Yesterday I wrote to Dominic Raab MP about the current debate on ‘no fault’ dismissals. I quoted a paper he wrote late last year where he made some pretty suprising claims about the current state of the law on dismissals for poor performance.
I was a bit surprised late last night to receive a reply from him. Here it is:
Thanks for your email.
We will have to agree to differ on this. I have had an enormous amount of feedback from employers based on practical experience that directly rebuts your legal analysis. Whatever the law books may or may not say in theory, employers are being taken for a ride in practice.
Best wishes, Dominic
Well as an argument, that sounds pretty familiar. Here’s my reply.
I really appreciate your taking the time to reply to my email so quickly. I didn’t expect us to agree on what the law of unfair dismissal should be. However I am surprised that we can’t even agree about what the law currently is.
The analysis I put forward is not some theoretical model that I’ve extracted from a text book. Employment law is a practical subject, and I have many years of experience giving practical advice to real employers about how they can manage people within the law. I described the law correctly and if any Tribunal applied a different standard then I would expect that to be challenged on appeal. It is noticeable, however, that this is not an area that generates much case law. This is good evidence, I think, that the Tribunals are applying the accepted standards that have been a settled part of the law for decades.
The ‘feedback’ that you have had from employers is not a sound basis for a change in the law. The reasons for this should be obvious. First of all, there are two sides to every story and I note that your evidence comes from the employer’s side only. Secondly, I too have spoken to employers who feel they have been ‘taken for a ride’ but the case has rarely reached the Employment Tribunal. They may have received over-cautious legal advice, or poor internal advice. Line managers often fail to deal with poor performance because they feel awkward and embarrassed about bringing the subject up. Could it be that when senior managers later want to know why an issue was never addressed, the ‘law’ is a convenient scapegoat? Obviously if you have actual Tribunal decisions to back up your argument then that is a different matter. These are public documents. If you give the appropriate reference, we can all read them and see if there is a real problem here.
I confess to finding it frustrating that the critique of unfair dismissal law used by those promoting the ‘Beecroft’ proposals is so very general and non-specific. We are told that the law is too onerous, but never told just what it is about the law that is unreasonable. Is it the need to give the employee a warning before dismissal? Is it the frustration of having to allow an employee a reasonable chance to improve? I wrote to you because you made specific claims about what the law currently says and gave an employment law text-book as your source. It is a shame that when challenged on the specifics, you fall back on the familiar, generalised, appeal to anecdote that tends to characterise the debate on this topic. I think we are entitled to a more rigorous approach from those who are proposing a significant change in the current law.

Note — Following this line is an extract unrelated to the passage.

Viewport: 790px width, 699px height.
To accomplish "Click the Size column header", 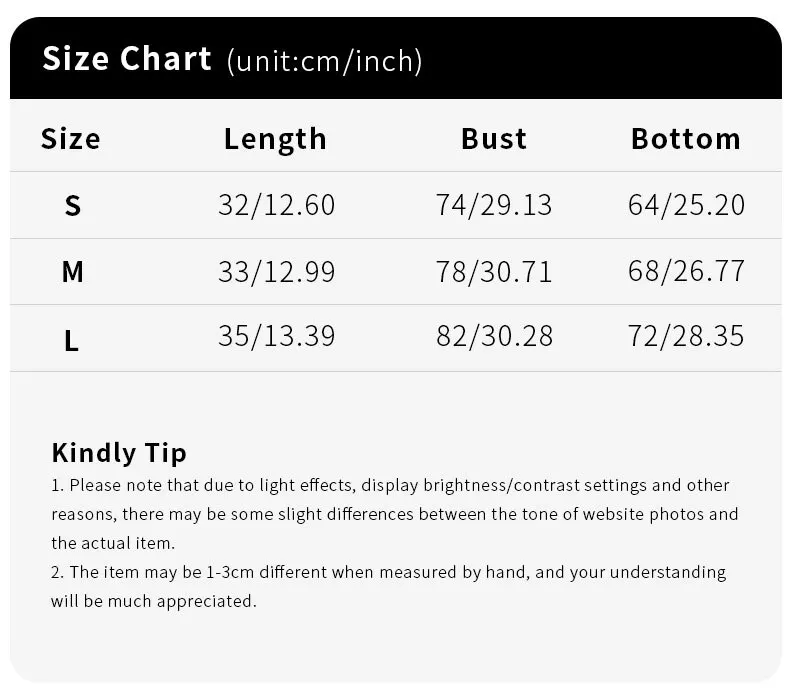I will pyautogui.click(x=71, y=139).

All the same, I appreciate your reply.
I suspect that the correspondence ends here – although I’ll post any further reply that i get.
What do we learn from this? There is still work to be done in making sure that employers understand how employment law really works. My view remains that unfair dismissal law needs no major reform. Instead, employers need to understand that behaving reasonably does not mean running away from awkward conversations, or putting up with a job being done badly. Employers are entitled to insist that a job is done well. However they are not entitled to dismiss employees on a whim without giving them a fair opportunity to demonstrate that they can work to the required standard. Those promoting the ‘Beecroft’ agenda would probably deny that that is the result that they are after – but beneath the generalisations and the anecdote, we should be clear that that is what they are proposing.